▶ Passage to read

This Is Why I Write This Blog
I don't have my email on this site right now, this comment alone makes me want to put it up again.
sorry, but this is not a comment. This was the only way I knew how to contact you.
I have been reading you blog for awhile now. I was fortunate to find it through links on other blogs. Anyway, I just wanted to let you know, despite the awful comment, you are an inspiration.
I have been recently diagnosed with depression. Although it is not as severe as yours, it is still very difficult living with it. I have not yet come to accept it as an "illness." No matter what my psychiatrist and therapist say; it's still a foreign concept.
You have inspired my to share my journey with others. I hope to inspire as you have inspired. And at the same time, I hope to learn about this condition and myself.
I am so proud of what you have accomplished and I am so happy that you have a great husband who takes care of you when needed. I am going to school right now, and it is very difficult for me to focus, concentrate, and even care about my classes since I'm so wrapped up in my depression. But I know I can do this, because I have read you struggles and I know I can go through it.
I'll be starting a blog also. I haven't started one yet. But I would like to share it with you since you have been sharing yours with me and the world. I will also be using typepad. It looks much easier to use compared to the others I have checked out!
I know that being mentally ill sucks, you are not an ill person, in need of the same care, as anyone with a chronic illness is, but you are crazy. Everybody makes it out like everybody is sane, and the fact that you will admit to being anything but mentally perfect, makes you crazy.

▶ What this exercise asks
(a) Translate this sentence from the blog post into Spanish: "I was fortunate to find it through links on other blogs."
(b) Write out the part of the blog post between "I am so proud" and "go through it.", inclusive, without changing anything.
(c) Extend the blog post by continuing it from its final sentence.

▶ Provided material
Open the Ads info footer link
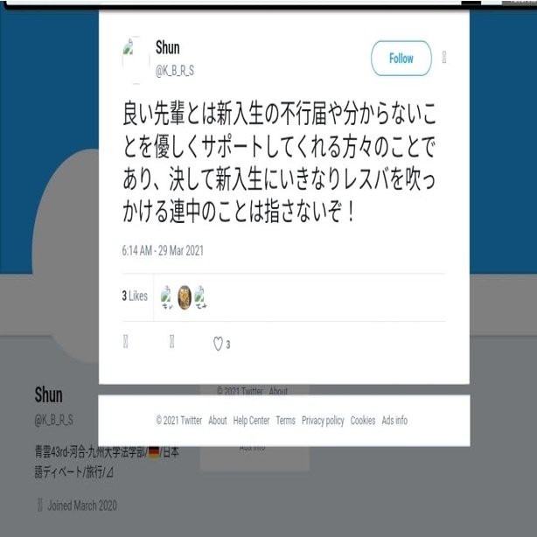 pos(394,420)
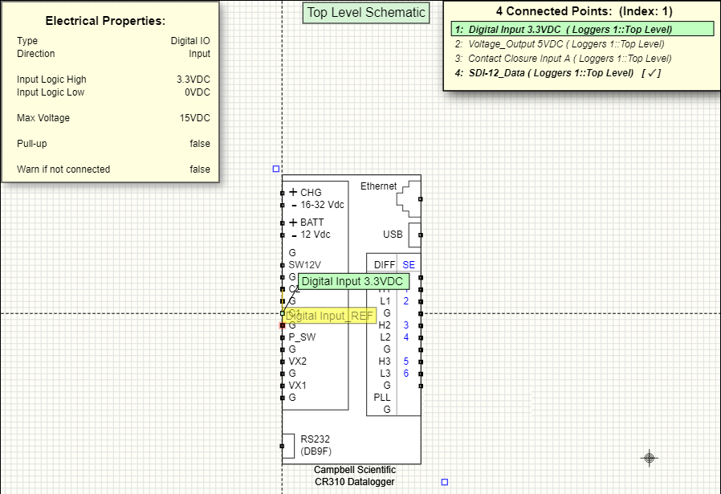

▶ List of answers
(a) Tuve la suerte de encontrarlo a través de enlaces en otros blogs.

(b)
I am so proud of what you have accomplished and I am so happy that you have a great husband who takes care of you when needed. I am going to school right now, and it is very difficult for me to focus, concentrate, and even care about my classes since I'm so wrapped up in my depression. But I know I can do this, because I have read you struggles and I know I can go through it.

(c)
I maybe crazy by that definition. I am also an RN, a wife, a doggie mommy, a daughter, a sister, a granddaughter, a cook, and a friend. I do all of these successfully while being crazy. The thought that being mentally ill somehow precludes you from being a functioning human being with value, makes me upset.
So I post the intimate details of my life on this site, so people can see that I have a life and I often want to kill myself. The two are not mutually exclusive.
I graduated with honors from a BSN program, I got a job people fight for, and I have a husband that many would want, all while being chronically suicidal. That doesn't seem possible does it? Well it is. Is it hard? Harder than it is for most people? Yes and yes.
Evidently this person saw that and also hopefully saw she is not alone, and that she is not on the fringe of human kind.
That is exactly why I write this site. Mental illness is hard, it is debilitating, but it can also be adapted to, worked with, and used to make you a better, more successful human being.